__Excerpt to read__
[py-tx] Implementation of IVF faiss indices in PDQ #1756

b8zhong · 2025-02-06T20:31:13Z

Summary

PDQ now using IVF Faiss for better scalability (as we move away from the old imp)

Adds PDQSignalTypeIndex2 that automatically switches between flat and IVF indices based on dataset size
Uses IVF-Faiss for datasets >= 1000 entries (as you said), flat index for less than
Maintains backward compatibility with existing PDQIndex
Updates signal.py to use the new index implementation as default (if we're not swapping yet, I'll change it back)

#1613

Test Plan

Run the tests....

python3 -m pytest threatexchange/signal_type/tests/test_pdq_signal_type_index2.py -v -W ignore::DeprecationWarning

Passes.. ?

Dcallies

Hey @b8zhong! Thanks again for contributing, I am very excited about this work, and so glad it's got you on it.

I suspect this change is much simpler than you might think! You have added a new wrapping class to the heirarchy, but I don't think we need it.

Is it possible to make the following changes:

Migrate the index selection logic from PDQSignalTypeIndex2.build to PDQIndex2.build.
Take a look at the existing tests for pdqindex2 and see if you can re-use them by just changing the index you pass in
See if there's anything left in PDQSignalTypeIndex2.

python-threatexchange/threatexchange/signal_type/pdq/pdq_index2.py

python-threatexchange/threatexchange/signal_type/pdq/signal.py

Dcallies · 2025-02-10T19:32:17Z

python-threatexchange/threatexchange/signal_type/tests/test_pdq_signal_type_index2.py

@@ -0,0 +1,184 @@
+import typing as t


What do you think about these tests?

https://github.com/facebook/ThreatExchange/blob/main/python-threatexchange/threatexchange/signal_type/pdq/pdq_index2.py

Did you mean python-threatexchange/threatexchange/signal_type/tests/test_pdq_index2.py?

python-threatexchange/threatexchange/signal_type/pdq/pdq_index2.py

b8zhong · 2025-02-11T19:41:45Z

Didn't forget ab this.. I'll check it out tn; thanks for the review!

b8zhong · 2025-02-22T13:45:53Z

Think it's ready to get a second look now?

Dcallies

Apologies, I had unsubmitted comments!

This looks like it won't break any of the existing code, what I'd like to see is some results from benchmarking to prove that we've gotten any kind of speedup.

__Data extract__

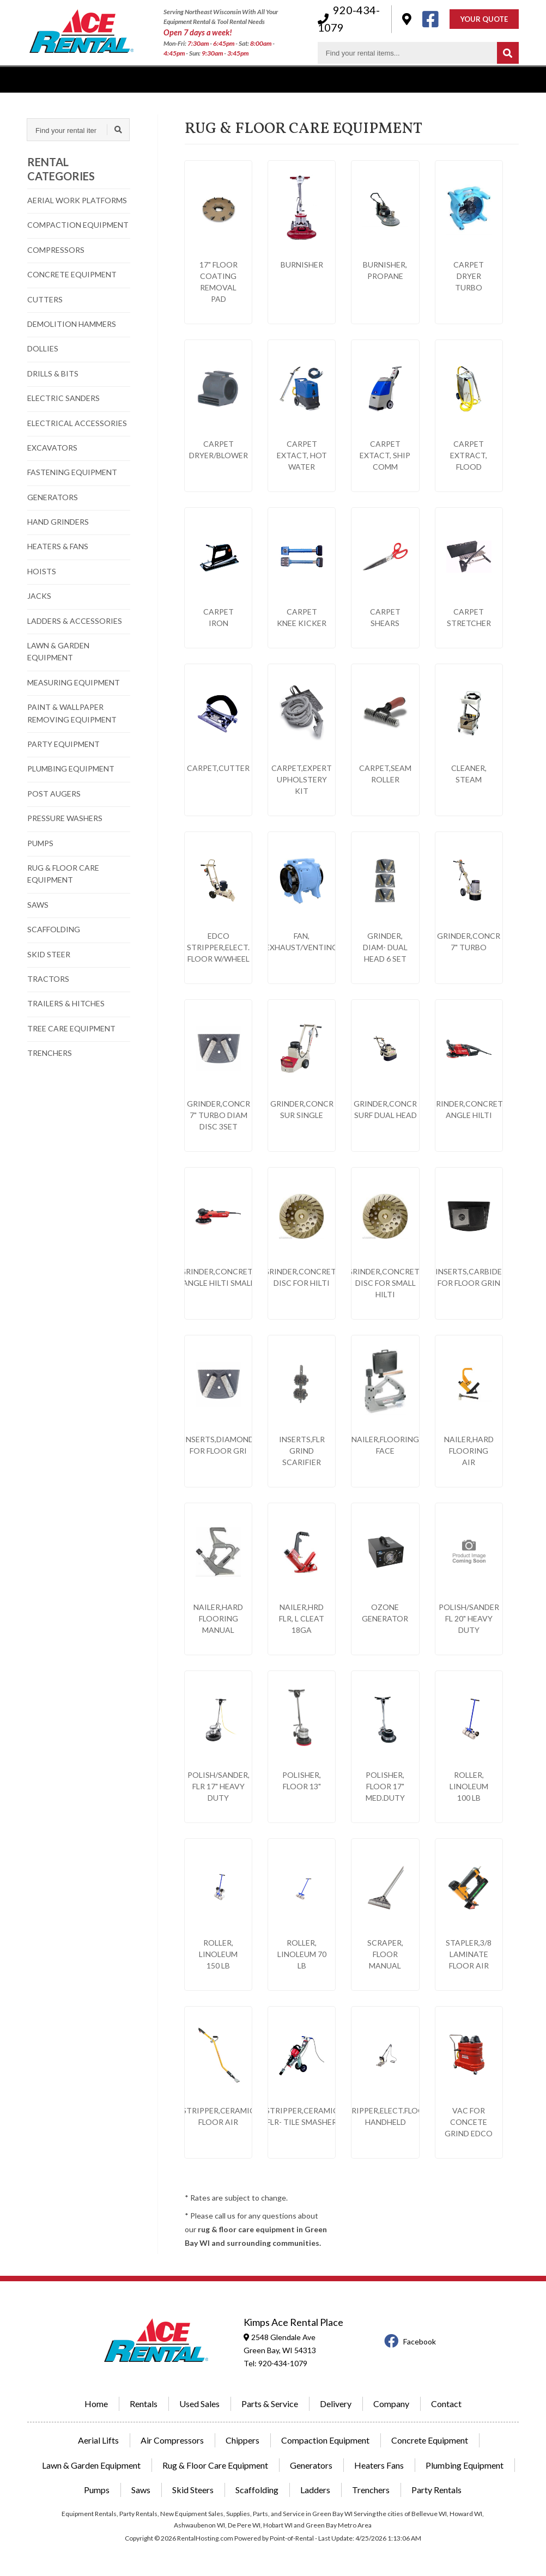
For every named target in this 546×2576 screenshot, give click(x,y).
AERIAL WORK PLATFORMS (77, 200)
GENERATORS (52, 497)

__Required task__
Finish out the next part of the pull request thread on IVF Faiss indices for PDQ, picking up after its last comment. The material is not needed for what comes next.

__Response__
Check out https://github.com/facebook/ThreatExchange/blob/main/python-threatexchange/benchmarks/benchmark_pdq_faiss_matchers.py

and

https://github.com/facebook/ThreatExchange/blob/main/python-threatexchange/benchmarks/README.md

Let me know if you'd rather take a look at these in a followup instead.

Dcallies · 2025-02-13T16:20:45Z

python-threatexchange/threatexchange/signal_type/pdq/pdq_index2.py

+        entries_list = list(entries)
+
+        if len(entries_list) >= cls.IVF_THRESHOLD:
+            nlist = int(len(entries_list) ** 0.5)


nit: Why not

Suggested change

nlist = int(len(entries_list) ** 0.5)

nlist = len(entries_list) // 2

Also, why is 2 the magic number here?

Because setting nlist = number of entries divided by 2 creates clusters averaging 2 items each... ? then the index will have half as many clusters as data points. What do you think? Open to feedback

The last time I messed around with it, it seemed like there was a warning if there wasn't at least ~40 points per cluster.

There are a bunch of parameters to FAISS that can be tuned, we should pick based on maintaining a very high recall (as we would prefer to find everything indexed), while providing as much speedup as we can.

python-threatexchange/threatexchange/signal_type/pdq/pdq_index2.py

b8zhong · 2025-02-27T00:19:15Z

Let me know if you'd rather take a look at these in a followup instead.

I think I would prefer that :)

b8zhong · 2025-02-27T04:00:34Z

Ignore the earlier comment: I think I was doing something dumb.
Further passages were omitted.